Your objective: Wherever a line in the data holds the word "message", pull that line out.

Extracted entries:
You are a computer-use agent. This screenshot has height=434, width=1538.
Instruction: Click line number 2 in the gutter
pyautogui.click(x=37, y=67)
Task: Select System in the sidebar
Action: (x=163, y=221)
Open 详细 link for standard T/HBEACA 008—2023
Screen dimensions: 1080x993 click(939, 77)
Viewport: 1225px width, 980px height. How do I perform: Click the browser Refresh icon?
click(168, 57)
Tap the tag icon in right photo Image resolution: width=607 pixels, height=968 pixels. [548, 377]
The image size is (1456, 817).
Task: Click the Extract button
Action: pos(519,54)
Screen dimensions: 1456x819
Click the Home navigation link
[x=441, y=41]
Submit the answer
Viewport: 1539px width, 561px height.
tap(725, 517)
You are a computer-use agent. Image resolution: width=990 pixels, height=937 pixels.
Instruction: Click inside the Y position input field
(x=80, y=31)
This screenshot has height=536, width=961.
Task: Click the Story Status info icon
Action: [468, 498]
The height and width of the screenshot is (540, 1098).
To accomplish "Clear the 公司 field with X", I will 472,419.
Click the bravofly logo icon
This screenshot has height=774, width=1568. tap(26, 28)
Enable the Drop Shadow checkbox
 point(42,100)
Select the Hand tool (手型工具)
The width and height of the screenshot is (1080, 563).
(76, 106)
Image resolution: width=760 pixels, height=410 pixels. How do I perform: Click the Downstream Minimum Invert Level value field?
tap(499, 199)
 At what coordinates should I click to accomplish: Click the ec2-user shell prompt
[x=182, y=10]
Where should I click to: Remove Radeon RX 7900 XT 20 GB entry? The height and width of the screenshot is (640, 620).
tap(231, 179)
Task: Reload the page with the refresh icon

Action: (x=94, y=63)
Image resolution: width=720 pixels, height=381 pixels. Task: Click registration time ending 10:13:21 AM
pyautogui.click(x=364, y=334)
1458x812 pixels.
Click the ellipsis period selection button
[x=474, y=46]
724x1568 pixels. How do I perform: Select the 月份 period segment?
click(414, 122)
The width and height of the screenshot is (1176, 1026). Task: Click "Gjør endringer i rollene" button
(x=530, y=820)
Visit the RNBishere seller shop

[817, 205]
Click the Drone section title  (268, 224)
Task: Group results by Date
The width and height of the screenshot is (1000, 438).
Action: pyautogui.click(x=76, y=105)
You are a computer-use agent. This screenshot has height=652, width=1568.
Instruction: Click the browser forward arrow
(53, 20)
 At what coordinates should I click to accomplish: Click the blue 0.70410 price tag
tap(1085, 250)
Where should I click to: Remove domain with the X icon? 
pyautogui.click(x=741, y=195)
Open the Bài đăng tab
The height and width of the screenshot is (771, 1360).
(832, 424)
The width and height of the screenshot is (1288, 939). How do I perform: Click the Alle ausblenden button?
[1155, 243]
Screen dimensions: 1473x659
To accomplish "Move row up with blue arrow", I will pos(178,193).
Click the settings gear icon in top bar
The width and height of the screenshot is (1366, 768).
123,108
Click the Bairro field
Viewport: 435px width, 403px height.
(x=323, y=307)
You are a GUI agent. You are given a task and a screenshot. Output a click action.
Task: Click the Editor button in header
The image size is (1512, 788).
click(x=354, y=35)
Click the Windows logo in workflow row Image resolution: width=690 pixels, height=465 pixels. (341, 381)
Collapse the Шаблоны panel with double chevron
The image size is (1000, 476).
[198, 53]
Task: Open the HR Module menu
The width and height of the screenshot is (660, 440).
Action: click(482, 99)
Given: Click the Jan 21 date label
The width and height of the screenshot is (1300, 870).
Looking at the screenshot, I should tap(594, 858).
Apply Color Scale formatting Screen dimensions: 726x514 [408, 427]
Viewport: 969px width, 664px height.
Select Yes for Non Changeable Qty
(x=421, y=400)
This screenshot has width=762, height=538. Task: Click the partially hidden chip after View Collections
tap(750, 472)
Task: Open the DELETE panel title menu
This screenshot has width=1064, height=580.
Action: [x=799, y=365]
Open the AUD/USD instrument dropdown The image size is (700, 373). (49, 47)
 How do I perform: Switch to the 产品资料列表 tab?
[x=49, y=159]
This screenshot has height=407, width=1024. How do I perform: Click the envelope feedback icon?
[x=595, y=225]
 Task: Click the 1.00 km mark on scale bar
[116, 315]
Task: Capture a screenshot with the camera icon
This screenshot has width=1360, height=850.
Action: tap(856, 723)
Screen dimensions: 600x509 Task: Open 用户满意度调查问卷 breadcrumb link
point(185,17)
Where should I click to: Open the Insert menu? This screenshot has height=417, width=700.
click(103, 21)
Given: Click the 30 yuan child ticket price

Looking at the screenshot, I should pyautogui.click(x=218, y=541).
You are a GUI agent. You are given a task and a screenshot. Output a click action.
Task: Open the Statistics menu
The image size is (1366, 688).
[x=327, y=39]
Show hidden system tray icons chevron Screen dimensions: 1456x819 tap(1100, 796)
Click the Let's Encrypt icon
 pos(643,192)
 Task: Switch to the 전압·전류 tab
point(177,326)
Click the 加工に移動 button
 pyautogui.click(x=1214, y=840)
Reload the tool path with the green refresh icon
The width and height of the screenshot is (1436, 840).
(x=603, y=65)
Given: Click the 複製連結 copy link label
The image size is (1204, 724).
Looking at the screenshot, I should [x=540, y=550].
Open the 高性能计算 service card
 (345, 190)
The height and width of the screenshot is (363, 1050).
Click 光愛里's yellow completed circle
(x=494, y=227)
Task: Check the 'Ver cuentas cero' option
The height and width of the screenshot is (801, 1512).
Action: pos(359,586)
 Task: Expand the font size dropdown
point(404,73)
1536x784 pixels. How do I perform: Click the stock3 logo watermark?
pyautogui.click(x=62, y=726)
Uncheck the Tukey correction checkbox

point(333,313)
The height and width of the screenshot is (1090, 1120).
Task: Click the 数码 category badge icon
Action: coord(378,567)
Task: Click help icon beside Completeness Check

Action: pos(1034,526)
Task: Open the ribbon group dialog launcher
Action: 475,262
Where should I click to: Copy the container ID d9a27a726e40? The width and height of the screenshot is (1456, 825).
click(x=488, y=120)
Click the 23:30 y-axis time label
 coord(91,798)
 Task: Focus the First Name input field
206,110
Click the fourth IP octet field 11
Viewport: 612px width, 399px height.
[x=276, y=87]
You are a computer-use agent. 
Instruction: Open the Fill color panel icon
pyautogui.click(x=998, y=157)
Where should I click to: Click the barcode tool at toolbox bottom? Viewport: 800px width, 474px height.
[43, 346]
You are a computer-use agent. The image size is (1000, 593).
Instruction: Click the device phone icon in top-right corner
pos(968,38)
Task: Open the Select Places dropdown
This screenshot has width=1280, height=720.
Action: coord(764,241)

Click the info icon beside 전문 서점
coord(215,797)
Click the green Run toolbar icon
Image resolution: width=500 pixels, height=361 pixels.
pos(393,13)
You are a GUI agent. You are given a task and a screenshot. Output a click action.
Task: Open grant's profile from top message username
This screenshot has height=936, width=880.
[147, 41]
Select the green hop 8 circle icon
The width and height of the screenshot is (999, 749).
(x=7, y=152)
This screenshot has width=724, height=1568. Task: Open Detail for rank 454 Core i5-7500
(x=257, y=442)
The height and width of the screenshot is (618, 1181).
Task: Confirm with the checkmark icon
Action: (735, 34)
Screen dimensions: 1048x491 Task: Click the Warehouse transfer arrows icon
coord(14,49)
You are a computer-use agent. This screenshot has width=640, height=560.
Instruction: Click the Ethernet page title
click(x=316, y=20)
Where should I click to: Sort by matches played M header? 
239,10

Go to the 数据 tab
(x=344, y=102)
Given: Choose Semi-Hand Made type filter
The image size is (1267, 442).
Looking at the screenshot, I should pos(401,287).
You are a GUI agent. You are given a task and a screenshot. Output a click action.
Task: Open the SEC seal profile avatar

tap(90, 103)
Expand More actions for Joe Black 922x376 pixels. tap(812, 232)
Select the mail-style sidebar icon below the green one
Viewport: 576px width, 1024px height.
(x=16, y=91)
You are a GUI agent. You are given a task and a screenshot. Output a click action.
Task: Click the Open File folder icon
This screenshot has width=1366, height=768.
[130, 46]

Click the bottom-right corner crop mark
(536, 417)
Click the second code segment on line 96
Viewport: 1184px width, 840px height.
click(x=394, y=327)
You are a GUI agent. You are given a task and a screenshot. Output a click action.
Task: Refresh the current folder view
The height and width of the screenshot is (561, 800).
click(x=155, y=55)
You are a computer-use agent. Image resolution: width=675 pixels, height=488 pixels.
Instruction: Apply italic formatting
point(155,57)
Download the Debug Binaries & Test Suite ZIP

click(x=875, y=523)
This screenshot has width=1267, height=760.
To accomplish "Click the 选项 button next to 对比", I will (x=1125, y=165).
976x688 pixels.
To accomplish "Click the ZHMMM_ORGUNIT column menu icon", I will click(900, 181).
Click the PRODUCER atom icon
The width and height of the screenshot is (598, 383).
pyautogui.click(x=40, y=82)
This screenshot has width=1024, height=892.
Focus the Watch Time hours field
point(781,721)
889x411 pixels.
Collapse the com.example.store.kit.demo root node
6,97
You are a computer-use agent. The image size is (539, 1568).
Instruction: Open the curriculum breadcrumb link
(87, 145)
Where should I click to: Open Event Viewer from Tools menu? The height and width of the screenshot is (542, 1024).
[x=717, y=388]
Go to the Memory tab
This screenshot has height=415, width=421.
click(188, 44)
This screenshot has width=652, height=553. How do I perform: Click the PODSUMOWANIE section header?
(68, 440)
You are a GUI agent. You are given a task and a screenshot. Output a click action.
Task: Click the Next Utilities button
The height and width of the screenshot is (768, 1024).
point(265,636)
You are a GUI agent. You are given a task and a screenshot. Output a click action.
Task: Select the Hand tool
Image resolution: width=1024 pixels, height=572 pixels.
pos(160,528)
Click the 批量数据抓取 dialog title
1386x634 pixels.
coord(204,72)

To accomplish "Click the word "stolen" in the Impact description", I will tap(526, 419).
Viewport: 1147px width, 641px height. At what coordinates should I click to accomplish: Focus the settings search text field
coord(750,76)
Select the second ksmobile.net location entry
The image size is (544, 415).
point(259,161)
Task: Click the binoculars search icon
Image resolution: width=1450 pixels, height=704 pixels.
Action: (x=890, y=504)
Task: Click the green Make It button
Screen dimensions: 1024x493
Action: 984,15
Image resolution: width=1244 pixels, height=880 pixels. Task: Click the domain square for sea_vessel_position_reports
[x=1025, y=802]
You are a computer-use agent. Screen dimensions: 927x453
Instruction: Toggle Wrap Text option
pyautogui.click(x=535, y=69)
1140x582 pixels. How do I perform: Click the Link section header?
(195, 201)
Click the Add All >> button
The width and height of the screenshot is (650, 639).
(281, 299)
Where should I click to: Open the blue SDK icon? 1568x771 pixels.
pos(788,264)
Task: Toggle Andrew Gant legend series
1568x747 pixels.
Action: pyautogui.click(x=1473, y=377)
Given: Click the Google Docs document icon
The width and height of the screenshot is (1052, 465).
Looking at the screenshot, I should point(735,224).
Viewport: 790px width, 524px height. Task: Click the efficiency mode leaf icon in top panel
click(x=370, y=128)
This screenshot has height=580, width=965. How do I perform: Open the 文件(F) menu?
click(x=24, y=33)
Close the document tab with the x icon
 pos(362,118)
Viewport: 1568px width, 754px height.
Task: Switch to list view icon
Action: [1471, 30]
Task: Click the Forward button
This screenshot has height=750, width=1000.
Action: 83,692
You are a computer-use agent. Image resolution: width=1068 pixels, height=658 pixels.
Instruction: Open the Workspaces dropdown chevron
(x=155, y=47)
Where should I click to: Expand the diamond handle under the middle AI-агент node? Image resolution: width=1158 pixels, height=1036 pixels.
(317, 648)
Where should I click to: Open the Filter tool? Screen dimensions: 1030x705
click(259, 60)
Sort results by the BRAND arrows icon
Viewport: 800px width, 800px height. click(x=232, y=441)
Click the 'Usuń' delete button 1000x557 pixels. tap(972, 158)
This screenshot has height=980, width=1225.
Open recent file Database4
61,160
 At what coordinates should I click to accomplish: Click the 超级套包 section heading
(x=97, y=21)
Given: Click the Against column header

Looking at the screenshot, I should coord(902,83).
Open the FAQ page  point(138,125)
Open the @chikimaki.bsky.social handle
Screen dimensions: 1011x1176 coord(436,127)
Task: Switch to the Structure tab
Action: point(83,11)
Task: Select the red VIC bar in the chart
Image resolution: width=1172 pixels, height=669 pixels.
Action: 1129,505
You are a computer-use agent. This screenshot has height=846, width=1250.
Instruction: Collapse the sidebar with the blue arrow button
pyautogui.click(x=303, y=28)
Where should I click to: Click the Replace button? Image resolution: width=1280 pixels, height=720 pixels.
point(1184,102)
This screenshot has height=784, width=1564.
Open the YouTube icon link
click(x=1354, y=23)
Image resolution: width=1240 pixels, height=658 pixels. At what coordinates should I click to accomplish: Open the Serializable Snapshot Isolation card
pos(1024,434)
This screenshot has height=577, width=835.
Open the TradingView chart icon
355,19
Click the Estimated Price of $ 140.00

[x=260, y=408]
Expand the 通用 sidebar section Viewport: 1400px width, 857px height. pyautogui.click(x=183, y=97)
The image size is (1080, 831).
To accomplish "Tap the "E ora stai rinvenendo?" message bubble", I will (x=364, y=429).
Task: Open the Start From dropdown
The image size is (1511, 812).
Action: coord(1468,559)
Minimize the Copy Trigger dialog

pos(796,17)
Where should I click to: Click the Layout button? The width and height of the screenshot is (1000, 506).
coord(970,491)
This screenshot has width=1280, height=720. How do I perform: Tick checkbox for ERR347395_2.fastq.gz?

Solution below:
Task: Open grant's profile from top message username
To accomplish "Tap the "E ora stai rinvenendo?" message bubble", I will (x=364, y=429).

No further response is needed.